Geht man diesen Gedankengang weiter, dann sieht man sich an, welche Position Soros im US Medienmarkt hat. Und dann wird es richtig spannend. Da gehört z.B. eine größere Beteiligung an einem der größten Kabelnetzbetreiber der USA, der Liberty Broadband, dazu. Zugang zu Millionen von Kabelkunden. Spannend für Anbieter von Inhalten wie Springer es ist, finden Sie nicht? Oder eine Beteiligung an der, nach eigenen Angaben führenden, Musik- und Podcast Plattform Pandora mit 70 Millionen Nutzern pro Monat. Oder an der Tribune Media Corporation, einem großen Player auf dem US Medienmarkt mit knapp 50 Fernsehsendern und und und.“ (Quelle: https://philosophia-perennis.com/2019/02/18/gibt-es-eine-soros-springer-connection/)

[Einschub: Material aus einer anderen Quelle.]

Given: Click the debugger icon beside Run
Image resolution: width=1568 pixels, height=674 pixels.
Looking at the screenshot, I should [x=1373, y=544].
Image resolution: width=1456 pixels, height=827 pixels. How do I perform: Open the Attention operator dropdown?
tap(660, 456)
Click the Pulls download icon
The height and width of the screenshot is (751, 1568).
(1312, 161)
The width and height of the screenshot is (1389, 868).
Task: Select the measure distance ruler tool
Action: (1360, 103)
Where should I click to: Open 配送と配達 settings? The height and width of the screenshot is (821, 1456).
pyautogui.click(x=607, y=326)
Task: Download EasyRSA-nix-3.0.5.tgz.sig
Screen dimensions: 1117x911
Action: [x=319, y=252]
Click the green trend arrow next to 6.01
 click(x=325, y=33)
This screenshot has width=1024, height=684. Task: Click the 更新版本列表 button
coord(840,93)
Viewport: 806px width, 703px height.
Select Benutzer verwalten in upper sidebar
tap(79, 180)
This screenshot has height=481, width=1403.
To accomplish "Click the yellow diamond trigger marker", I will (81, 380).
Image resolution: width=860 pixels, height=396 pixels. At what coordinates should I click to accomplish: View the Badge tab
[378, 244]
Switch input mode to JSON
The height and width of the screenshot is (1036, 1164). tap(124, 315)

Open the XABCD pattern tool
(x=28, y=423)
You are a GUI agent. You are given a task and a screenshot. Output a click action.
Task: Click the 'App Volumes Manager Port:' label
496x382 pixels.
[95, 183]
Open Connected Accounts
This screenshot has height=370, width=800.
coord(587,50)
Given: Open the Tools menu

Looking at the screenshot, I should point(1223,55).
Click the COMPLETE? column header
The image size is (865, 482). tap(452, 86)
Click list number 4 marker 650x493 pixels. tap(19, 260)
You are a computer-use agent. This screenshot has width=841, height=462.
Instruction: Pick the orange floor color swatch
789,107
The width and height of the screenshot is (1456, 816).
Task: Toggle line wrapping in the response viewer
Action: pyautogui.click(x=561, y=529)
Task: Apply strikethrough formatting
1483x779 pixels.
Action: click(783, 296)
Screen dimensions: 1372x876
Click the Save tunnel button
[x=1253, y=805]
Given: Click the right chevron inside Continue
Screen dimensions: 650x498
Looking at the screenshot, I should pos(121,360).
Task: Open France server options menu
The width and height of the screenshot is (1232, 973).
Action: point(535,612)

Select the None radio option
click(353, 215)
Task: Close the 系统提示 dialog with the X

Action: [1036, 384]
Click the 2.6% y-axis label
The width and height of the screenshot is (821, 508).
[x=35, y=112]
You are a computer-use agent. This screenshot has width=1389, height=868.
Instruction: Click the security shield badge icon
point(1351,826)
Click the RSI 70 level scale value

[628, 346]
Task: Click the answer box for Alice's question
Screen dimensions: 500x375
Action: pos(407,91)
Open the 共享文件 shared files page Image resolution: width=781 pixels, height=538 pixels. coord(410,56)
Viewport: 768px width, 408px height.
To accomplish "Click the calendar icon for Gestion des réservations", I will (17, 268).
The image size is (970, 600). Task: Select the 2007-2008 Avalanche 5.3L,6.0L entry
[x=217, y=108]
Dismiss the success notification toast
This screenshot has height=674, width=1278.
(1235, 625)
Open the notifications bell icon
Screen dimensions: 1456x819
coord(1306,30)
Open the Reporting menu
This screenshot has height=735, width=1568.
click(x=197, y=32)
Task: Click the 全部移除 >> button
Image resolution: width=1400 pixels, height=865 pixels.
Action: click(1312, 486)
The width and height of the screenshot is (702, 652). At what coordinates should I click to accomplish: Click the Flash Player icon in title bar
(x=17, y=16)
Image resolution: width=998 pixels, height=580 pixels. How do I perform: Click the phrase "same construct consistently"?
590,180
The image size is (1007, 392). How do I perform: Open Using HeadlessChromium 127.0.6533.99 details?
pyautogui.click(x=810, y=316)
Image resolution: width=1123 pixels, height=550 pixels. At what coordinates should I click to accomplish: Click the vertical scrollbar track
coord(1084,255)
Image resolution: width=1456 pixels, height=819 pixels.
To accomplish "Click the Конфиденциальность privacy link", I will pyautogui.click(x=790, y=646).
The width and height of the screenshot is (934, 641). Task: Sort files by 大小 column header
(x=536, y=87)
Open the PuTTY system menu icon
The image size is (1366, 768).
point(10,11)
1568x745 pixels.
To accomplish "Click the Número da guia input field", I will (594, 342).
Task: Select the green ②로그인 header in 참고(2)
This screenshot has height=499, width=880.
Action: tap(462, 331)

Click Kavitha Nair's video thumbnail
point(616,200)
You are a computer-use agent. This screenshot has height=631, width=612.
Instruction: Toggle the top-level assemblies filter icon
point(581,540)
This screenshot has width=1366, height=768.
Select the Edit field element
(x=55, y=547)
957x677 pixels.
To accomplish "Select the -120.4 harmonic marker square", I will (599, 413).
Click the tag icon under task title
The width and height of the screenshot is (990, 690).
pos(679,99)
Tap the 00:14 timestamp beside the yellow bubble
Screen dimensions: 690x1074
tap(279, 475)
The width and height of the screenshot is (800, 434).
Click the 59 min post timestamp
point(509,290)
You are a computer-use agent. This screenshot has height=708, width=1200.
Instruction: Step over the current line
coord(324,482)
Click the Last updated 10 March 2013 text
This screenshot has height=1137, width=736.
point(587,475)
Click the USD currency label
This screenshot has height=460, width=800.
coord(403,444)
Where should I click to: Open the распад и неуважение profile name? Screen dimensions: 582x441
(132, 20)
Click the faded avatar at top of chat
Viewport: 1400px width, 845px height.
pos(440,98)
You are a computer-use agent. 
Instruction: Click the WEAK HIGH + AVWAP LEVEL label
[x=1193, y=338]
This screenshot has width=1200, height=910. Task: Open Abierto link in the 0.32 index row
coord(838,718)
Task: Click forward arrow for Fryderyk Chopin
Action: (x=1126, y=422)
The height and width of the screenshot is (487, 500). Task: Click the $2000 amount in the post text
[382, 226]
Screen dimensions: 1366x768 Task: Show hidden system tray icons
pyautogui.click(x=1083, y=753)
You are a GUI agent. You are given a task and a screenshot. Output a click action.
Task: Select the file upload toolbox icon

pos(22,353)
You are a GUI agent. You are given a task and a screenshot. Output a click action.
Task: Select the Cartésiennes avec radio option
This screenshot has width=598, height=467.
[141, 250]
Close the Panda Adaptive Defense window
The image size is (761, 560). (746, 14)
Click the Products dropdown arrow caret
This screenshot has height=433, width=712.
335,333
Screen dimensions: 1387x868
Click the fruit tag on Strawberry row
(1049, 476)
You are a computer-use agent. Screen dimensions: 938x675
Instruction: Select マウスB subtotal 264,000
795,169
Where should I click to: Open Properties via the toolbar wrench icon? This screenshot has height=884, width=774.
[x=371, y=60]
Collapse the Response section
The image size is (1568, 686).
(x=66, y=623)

Damit ist auch klar, wie mächtig Herr Soros in den USA ist und wie er dort „Meinung machen“ kann. Patrizia von Berlin hat das hier einmal am Beispiel der Zeitung „Die Welt“ durchdekliniert. Man darf mit Sicherheit davon ausgehen, dass es davon noch mehr Medien in Deutschland und auch im Rest der Welt gibt. Die Herrschaften an den Hebeln der Macht sind bestens vernetzt. Sicher ist nicht jede Zeitung und jeder Sender mit Herrn Soros verbandelt. Das braucht es auch nicht. Wenn es die Hauptmedien sind, die er unter der Fuchtel hat, reicht das voll und ganz.